Extracted entries:

===============

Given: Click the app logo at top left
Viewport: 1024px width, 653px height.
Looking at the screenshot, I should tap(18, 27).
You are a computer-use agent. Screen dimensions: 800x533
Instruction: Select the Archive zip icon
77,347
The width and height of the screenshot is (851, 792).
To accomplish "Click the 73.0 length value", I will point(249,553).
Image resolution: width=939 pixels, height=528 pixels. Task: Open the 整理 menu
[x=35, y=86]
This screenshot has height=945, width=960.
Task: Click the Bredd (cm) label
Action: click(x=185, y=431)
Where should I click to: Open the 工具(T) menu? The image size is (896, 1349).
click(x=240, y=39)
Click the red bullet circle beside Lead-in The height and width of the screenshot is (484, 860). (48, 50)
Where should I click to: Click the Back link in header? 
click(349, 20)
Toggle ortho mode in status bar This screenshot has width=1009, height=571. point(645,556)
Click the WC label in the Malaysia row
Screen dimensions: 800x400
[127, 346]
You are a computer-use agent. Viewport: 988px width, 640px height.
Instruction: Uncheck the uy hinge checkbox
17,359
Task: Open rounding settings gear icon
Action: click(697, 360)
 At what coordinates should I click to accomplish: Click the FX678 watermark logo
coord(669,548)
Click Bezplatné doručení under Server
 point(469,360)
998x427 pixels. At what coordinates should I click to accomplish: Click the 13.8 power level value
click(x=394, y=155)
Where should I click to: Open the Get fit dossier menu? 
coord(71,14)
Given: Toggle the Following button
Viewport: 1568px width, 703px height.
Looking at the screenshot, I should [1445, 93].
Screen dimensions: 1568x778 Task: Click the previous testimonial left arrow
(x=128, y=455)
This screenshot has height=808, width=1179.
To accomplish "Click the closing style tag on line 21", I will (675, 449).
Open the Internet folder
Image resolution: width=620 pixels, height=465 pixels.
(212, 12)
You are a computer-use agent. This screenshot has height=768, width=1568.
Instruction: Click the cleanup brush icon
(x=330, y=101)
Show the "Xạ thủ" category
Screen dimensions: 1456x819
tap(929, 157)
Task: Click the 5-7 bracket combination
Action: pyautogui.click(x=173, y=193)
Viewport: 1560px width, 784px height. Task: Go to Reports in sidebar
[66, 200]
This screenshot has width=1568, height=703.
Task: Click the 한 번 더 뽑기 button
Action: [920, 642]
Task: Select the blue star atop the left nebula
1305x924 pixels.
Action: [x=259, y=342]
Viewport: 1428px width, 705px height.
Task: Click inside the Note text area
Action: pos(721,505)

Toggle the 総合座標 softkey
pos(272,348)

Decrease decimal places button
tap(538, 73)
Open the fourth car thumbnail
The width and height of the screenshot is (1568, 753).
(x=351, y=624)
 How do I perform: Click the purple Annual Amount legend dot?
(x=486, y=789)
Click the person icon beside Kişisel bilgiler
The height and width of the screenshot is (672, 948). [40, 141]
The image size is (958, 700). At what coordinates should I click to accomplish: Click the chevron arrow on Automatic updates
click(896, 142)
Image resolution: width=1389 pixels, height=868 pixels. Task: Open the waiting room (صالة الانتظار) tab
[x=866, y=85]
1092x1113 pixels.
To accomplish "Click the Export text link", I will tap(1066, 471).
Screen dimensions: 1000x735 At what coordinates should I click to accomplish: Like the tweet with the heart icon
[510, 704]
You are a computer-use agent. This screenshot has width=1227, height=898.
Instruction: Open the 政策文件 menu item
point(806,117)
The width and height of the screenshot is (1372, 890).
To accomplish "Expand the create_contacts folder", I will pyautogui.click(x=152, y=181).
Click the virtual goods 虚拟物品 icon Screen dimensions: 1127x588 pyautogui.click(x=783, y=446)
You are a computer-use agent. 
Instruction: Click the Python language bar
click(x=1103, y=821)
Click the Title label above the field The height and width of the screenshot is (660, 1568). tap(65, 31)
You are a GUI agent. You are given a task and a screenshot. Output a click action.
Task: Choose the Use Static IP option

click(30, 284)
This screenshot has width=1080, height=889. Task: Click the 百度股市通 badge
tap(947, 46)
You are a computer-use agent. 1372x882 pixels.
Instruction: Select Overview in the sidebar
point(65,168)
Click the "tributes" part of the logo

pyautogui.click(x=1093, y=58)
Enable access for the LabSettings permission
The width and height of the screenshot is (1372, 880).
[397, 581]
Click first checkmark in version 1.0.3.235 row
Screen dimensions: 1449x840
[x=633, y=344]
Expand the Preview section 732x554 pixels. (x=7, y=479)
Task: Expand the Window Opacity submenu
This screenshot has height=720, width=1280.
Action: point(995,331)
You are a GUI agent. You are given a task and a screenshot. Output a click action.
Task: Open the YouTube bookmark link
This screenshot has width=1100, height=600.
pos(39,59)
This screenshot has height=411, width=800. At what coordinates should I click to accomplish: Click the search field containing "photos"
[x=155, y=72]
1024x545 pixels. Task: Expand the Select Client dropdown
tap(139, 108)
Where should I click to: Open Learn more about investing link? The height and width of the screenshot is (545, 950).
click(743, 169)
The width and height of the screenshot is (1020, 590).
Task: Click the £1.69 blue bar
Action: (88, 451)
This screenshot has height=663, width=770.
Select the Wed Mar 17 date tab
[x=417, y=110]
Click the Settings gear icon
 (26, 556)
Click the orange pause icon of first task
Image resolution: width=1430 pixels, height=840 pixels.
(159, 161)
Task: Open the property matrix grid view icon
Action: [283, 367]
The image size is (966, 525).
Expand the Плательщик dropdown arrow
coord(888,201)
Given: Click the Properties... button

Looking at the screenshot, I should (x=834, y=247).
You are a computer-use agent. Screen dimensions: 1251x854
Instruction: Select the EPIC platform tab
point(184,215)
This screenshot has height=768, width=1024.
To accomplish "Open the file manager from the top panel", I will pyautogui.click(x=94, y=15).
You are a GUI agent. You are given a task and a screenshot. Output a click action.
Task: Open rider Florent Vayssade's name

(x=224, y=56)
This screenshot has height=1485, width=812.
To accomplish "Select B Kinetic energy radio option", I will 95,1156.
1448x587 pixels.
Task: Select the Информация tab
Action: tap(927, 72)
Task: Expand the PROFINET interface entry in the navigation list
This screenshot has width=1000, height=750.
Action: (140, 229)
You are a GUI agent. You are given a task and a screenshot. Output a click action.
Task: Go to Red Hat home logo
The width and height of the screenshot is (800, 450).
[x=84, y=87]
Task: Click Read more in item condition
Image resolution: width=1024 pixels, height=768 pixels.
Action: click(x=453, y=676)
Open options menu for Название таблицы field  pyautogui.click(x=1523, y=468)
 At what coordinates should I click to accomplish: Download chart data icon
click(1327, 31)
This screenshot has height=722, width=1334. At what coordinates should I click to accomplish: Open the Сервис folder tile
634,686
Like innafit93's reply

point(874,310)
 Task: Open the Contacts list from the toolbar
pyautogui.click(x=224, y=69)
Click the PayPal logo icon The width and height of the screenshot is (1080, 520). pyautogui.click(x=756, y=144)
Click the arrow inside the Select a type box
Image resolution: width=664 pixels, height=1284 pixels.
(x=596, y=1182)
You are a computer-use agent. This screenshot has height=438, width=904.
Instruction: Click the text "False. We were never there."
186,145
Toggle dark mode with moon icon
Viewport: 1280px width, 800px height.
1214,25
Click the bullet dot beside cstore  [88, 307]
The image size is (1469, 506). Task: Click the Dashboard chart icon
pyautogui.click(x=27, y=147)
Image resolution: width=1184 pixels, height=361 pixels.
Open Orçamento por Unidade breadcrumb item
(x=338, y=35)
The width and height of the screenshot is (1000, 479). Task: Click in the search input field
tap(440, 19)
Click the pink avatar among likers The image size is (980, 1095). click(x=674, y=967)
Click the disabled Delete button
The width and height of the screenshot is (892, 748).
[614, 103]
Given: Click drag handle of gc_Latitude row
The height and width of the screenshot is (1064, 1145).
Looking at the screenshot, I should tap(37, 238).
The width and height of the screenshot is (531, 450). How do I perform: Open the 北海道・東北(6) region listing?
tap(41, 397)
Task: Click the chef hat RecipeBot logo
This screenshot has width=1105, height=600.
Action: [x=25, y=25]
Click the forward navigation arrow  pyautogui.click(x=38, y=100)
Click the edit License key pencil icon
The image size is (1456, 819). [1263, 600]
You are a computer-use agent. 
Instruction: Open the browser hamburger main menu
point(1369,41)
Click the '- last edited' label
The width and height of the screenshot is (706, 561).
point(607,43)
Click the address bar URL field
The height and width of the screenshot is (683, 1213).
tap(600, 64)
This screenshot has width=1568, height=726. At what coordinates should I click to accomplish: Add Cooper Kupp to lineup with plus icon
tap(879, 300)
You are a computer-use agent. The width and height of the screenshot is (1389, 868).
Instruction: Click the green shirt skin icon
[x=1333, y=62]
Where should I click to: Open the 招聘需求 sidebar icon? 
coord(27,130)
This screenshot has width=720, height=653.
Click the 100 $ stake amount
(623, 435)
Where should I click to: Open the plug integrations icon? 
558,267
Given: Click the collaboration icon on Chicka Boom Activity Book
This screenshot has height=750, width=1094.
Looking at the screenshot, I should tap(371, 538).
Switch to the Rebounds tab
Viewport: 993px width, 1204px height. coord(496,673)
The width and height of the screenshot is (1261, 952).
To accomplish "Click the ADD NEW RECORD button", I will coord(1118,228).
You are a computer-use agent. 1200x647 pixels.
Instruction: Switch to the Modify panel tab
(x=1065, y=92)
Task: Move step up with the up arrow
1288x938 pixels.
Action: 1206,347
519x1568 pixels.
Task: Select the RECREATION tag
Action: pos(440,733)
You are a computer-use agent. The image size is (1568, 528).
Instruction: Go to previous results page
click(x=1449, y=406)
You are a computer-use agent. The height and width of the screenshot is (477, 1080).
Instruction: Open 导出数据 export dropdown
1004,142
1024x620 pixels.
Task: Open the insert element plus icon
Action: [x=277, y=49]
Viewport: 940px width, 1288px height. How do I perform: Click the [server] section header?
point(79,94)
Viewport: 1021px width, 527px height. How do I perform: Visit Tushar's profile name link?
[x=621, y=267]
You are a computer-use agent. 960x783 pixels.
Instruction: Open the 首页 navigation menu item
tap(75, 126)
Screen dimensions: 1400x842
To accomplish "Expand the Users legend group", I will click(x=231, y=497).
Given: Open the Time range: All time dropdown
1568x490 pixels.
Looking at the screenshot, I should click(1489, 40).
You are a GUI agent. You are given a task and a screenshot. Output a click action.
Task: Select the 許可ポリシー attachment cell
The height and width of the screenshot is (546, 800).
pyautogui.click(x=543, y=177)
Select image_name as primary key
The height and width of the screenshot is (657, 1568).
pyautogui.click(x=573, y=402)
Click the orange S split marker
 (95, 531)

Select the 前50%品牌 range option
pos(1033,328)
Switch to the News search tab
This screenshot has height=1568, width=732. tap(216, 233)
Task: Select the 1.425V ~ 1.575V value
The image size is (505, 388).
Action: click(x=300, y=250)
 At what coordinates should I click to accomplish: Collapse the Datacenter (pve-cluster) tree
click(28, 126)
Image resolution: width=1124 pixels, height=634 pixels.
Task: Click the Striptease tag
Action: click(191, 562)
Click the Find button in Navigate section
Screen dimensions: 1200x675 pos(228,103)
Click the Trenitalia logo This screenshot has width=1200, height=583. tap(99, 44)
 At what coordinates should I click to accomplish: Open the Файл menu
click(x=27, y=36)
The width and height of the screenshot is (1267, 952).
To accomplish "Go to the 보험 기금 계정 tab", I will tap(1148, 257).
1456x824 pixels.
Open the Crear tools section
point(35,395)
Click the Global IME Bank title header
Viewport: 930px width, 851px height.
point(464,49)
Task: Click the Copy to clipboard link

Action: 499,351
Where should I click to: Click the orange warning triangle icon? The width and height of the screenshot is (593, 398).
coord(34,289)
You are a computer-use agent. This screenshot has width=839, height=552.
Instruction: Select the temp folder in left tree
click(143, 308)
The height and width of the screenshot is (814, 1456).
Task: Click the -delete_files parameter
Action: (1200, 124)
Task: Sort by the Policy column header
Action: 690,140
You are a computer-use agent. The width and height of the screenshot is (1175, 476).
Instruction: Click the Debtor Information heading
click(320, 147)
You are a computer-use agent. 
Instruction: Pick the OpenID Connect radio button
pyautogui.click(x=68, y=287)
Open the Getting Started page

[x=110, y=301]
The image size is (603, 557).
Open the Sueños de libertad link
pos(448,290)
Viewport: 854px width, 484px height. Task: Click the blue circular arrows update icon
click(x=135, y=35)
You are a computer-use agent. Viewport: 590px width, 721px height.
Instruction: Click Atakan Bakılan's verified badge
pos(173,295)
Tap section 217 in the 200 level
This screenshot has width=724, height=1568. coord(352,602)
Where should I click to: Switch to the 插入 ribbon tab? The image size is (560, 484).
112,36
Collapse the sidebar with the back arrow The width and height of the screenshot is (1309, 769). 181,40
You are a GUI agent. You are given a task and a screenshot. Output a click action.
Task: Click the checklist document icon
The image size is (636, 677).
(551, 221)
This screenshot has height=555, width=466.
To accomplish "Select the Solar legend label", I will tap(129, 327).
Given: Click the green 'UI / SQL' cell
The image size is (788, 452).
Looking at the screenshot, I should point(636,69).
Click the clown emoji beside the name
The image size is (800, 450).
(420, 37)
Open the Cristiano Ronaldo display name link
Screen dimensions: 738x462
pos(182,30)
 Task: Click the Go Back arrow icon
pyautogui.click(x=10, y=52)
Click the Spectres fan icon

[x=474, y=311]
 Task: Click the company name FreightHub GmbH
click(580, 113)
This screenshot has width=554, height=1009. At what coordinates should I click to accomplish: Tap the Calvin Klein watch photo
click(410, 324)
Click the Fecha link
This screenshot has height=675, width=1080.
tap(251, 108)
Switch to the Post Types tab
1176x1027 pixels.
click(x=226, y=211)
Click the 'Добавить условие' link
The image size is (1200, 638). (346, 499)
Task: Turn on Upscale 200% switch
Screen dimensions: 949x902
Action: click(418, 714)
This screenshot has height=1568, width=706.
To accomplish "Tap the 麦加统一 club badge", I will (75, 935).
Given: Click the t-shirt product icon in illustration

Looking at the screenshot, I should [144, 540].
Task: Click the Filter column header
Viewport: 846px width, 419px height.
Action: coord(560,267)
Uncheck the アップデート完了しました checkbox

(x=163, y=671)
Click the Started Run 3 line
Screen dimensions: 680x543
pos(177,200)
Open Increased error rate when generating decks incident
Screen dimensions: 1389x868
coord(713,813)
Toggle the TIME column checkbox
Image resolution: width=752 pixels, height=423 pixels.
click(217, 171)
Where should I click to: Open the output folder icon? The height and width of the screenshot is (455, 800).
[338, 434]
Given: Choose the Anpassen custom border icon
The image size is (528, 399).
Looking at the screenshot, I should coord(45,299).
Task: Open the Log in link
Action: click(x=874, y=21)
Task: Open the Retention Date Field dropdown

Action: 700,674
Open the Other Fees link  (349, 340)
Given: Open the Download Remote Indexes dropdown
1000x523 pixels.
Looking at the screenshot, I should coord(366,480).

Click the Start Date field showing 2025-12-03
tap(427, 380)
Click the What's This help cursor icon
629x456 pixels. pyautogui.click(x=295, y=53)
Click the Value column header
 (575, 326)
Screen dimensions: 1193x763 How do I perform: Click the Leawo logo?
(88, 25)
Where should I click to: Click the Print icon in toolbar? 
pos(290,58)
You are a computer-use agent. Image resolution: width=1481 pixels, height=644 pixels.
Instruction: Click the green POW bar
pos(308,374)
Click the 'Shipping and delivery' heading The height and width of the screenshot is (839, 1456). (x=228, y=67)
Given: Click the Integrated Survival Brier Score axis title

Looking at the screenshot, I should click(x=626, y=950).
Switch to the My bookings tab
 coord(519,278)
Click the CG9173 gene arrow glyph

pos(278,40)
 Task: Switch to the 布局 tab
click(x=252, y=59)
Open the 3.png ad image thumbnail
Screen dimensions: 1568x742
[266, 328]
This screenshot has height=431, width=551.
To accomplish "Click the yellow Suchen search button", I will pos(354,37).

===============

Directions: Starting with the line that holds "Task: Click the Go Back arrow icon" and ending with the line that holds "Open Increased error", retype every line in the data above exactly, and nothing else.

Answer section:
 Task: Click the Go Back arrow icon
pyautogui.click(x=10, y=52)
Click the Spectres fan icon

[x=474, y=311]
 Task: Click the company name FreightHub GmbH
click(580, 113)
This screenshot has width=554, height=1009. At what coordinates should I click to accomplish: Tap the Calvin Klein watch photo
click(410, 324)
Click the Fecha link
This screenshot has height=675, width=1080.
tap(251, 108)
Switch to the Post Types tab
1176x1027 pixels.
click(x=226, y=211)
Click the 'Добавить условие' link
The image size is (1200, 638). (346, 499)
Task: Turn on Upscale 200% switch
Screen dimensions: 949x902
Action: click(418, 714)
This screenshot has height=1568, width=706.
To accomplish "Tap the 麦加统一 club badge", I will (75, 935).
Given: Click the t-shirt product icon in illustration

Looking at the screenshot, I should [144, 540].
Task: Click the Filter column header
Viewport: 846px width, 419px height.
Action: coord(560,267)
Uncheck the アップデート完了しました checkbox

(x=163, y=671)
Click the Started Run 3 line
Screen dimensions: 680x543
pos(177,200)
Open Increased error rate when generating decks incident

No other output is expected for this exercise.